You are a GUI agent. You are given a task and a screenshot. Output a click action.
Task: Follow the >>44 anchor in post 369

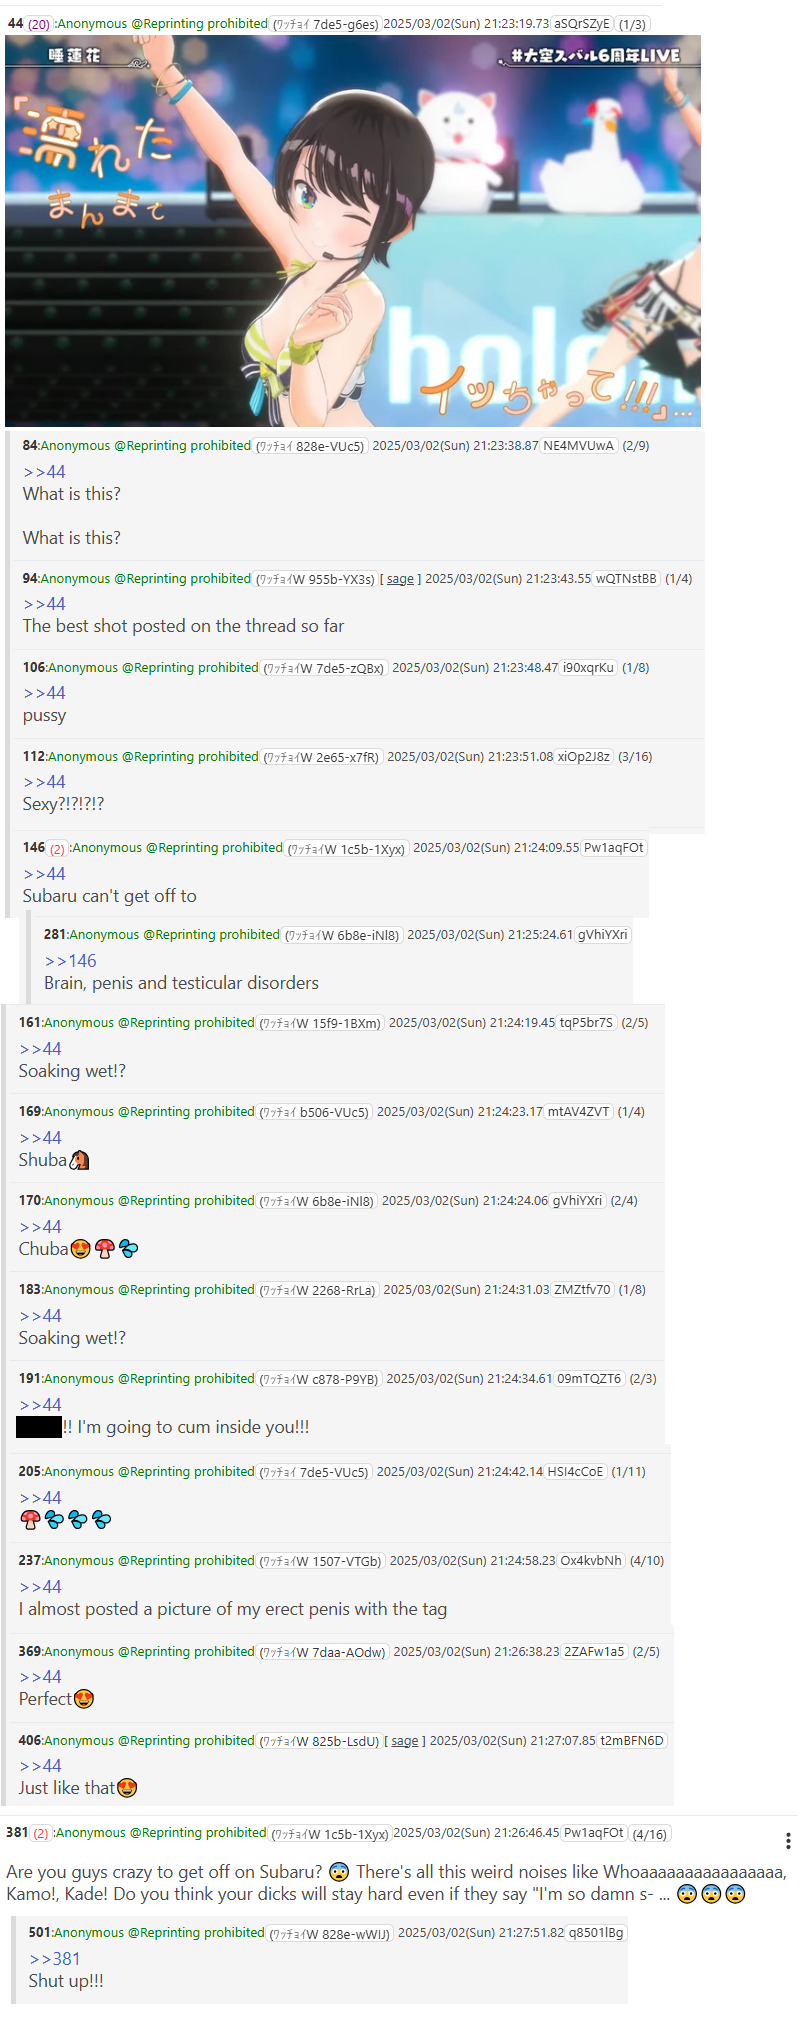click(40, 1677)
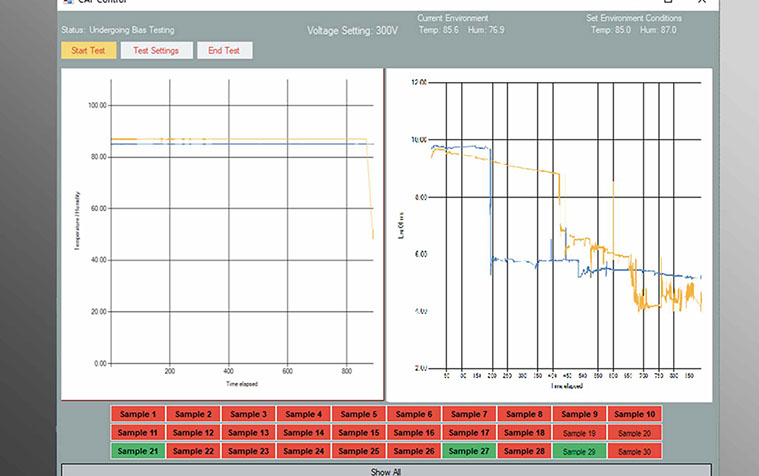
Task: Click the Show All button
Action: coord(385,470)
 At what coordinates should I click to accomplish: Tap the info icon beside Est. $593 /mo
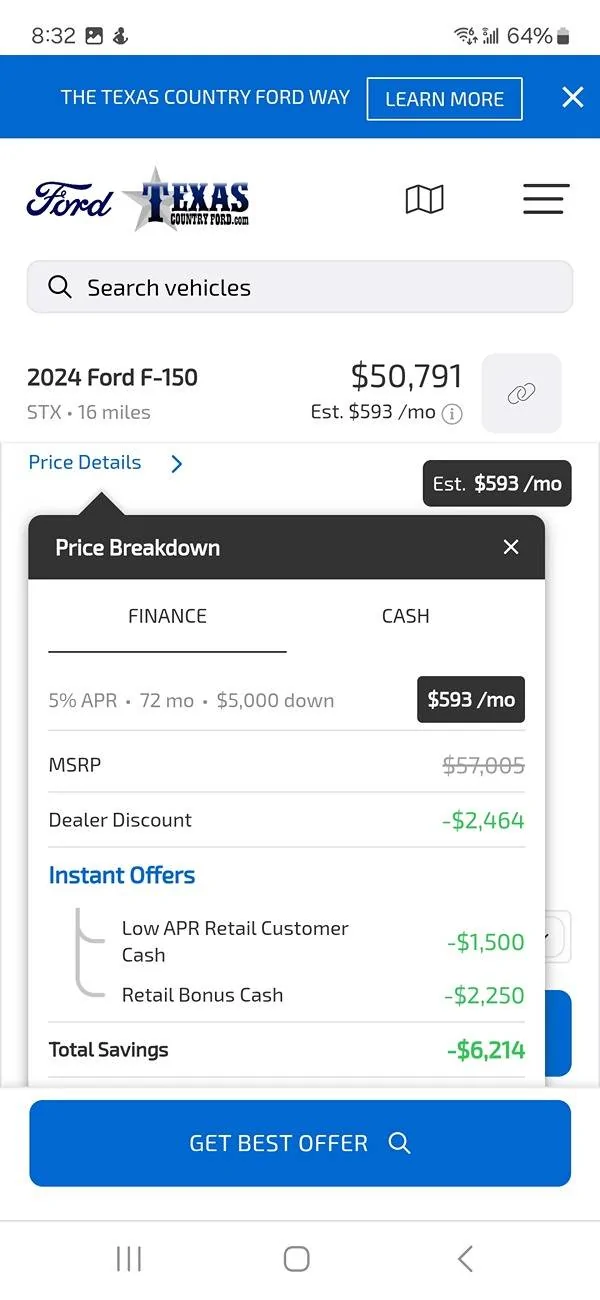451,413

-=-=-

**GIVEN TASK:**
Copy the listing above line for line, without changing a word, and leave out the pictures.

**RESPONSE TO THIS EXERCISE:**
You are a GUI agent. You are given a task and a screenshot. Output a click action.
Task: Follow the >>44 anchor in post 369

click(40, 1677)
Task: Click the Show All button
Action: coord(385,470)
 At what coordinates should I click to accomplish: Tap the info icon beside Est. $593 /mo
451,413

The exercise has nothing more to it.